▶ EXERCISE
Where the word "agent" occurs in a line of the listing, please copy the line.

▶ RECORDS FOR THIS EXERCISE
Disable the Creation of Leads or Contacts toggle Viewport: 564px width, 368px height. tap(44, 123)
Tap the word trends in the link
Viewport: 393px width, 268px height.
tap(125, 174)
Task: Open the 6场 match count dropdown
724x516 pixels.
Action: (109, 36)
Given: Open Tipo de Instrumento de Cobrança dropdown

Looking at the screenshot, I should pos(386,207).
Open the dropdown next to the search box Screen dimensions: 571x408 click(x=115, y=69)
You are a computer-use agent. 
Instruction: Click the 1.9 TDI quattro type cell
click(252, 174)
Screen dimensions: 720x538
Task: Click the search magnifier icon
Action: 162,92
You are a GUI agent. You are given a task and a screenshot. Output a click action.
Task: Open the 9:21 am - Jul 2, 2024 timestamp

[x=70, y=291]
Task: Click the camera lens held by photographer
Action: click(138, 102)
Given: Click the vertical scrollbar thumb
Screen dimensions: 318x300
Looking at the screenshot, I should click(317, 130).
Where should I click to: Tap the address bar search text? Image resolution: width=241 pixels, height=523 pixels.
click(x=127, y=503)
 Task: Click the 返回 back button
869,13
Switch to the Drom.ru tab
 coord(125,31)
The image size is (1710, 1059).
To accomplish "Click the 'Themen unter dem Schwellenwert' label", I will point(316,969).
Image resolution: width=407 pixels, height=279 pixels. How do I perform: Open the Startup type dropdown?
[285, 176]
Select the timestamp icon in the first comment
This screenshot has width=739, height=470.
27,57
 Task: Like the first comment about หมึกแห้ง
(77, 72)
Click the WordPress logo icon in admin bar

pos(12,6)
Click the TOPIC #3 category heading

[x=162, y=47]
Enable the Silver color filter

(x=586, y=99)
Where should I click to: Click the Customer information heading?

▶ RESPONSE TO THE EXERCISE
You are a computer-use agent. 
You are a GUI agent. You are given a task and a screenshot. Output a click action.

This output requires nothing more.